The city of Minneapolis is exploring an emerging model for paying for energy efficiency improvements through customers’ utility bills.
Supporters of “inclusive financing” say it can help broaden access to energy efficiency programs, which often fail to reach renters, lower-income customers, and those with poor credit scores.
“We have to find a way to expand clean energy efforts to a much larger population,” said Ellen Anderson, executive director of the University of Minnesota’s Energy Transition Lab, which is using a $50,000 grant from the city and McKnight Foundation to study how the model could be deployed.
Anderson said inclusive financing could be essential to the city’s sustainability goals. “Unless everyone participates — and not just people who can afford it — we won’t be able to reach the city’s carbon reduction goals,” she said.
At least one critic cautioned, however, that the approach could compete with existing programs that might better serve lower-income customers.
How it works
John Farrell, director of the Energy Democracy Initiative at the Institute for Local Self-Reliance, has long been a fan of on-bill, inclusive financing because it does not require customers to take on debt or submit credit scores. He wrote a research paper in 2016 on a type called Pay As You Save (PAYS).
Here’s how it works:
A utility customer becomes aware of an energy saving opportunity in their home and applies for on-bill financing through their utility.
The program administrator evaluates the project and potential savings. If it qualifies, the utility or a partner pays a contractor to complete the project.
The utility adds a charge to the monthly bill for the customer’s address, but the charge is smaller than the monthly cost savings created by the project.
Customers are guaranteed immediate savings on their monthly bill, and if they move the charge — and benefits — remain for the next resident.
Farrell’s paper revealed half the customers who received offers in the PAYS program accepted them compared to just 10 percent in debt programs. The size of projects was also nearly twice those under debt-based systems. The system has the added advantage of reaching often hard-to-reach renters, which in Minneapolis represent more than half the population.
PAYS vs. PACE
The payment model was created two Vermont businessmen, Harlan Lachman and Paul Cillo. Lachman spoke a community forum last month hosted by Minneapolis Community Power, the Sierra Club, MN350, Eco-Faith, and Minnesota Interfaith Power & Light.
PAYS has some parallels to Property Assessed Clean Energy (PACE), but Lachman said the system has advantages in that it doesn’t involve consumer debt, which is governed by consumer laws overseen by courts. Unlike PACE, PAYS provides immediate savings and offers a unique safeguard: If upgrades fail, customers no longer pay.
The programs can be operated by the utility or a third party vendor. Utilities can fund them using operations or energy conservation budgets. In some cases, federal money or rural utility financing corporations have served as capital sources.
A primary selling point from PAYS advocates is that the programs reach lower income customers or those with poor credit scores.

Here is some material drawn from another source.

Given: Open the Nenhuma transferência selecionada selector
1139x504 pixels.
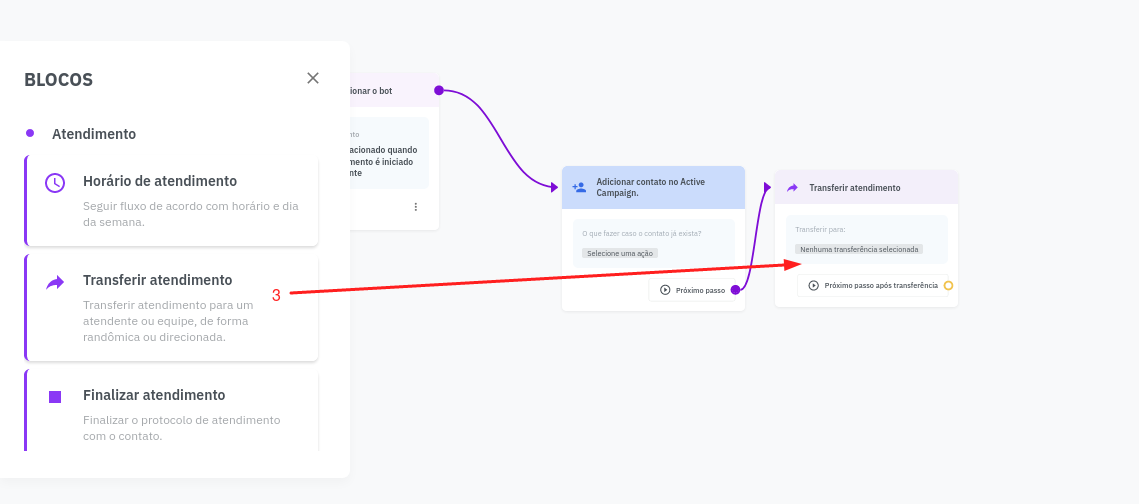Looking at the screenshot, I should point(859,249).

PAYS requires no credit scores. “This allows them to serve all customers, not just credit worthy customers or building owners,” Lachman said.
That has boosted participation compared to debt-based programs. Between 1 percent and 4 percent of customers have participated in existing pilot programs, Lachman said. Hospitals, schools and cities can participate, too, without increasing their budgets or taking on debt.
Utilities see the program as a way to save energy and meet state guidelines, he said, and they receive some financial protection by having the ability to disconnect customers who have not made payments. That hasn’t been an issue, however. The non-payment rate of PAYS clients is less than 1 percent, lower than that of utilities and common consumer loans, which typically see a 1 to 3 percent default rate, he said.
Critic urges caution
John Howat, senior energy analyst for the National Consumer Law Center, said Minnesota has long-established and well regarded energy efficiency programs. If on-bill financing replaced current programs shouldn’t take away from existing programs that don’t cost anything to participate in.
“We have deep reservations, particularly in areas where they are current low-income efficiency programs that don’t involve the customer making repayments or upfront payments,” Howat said.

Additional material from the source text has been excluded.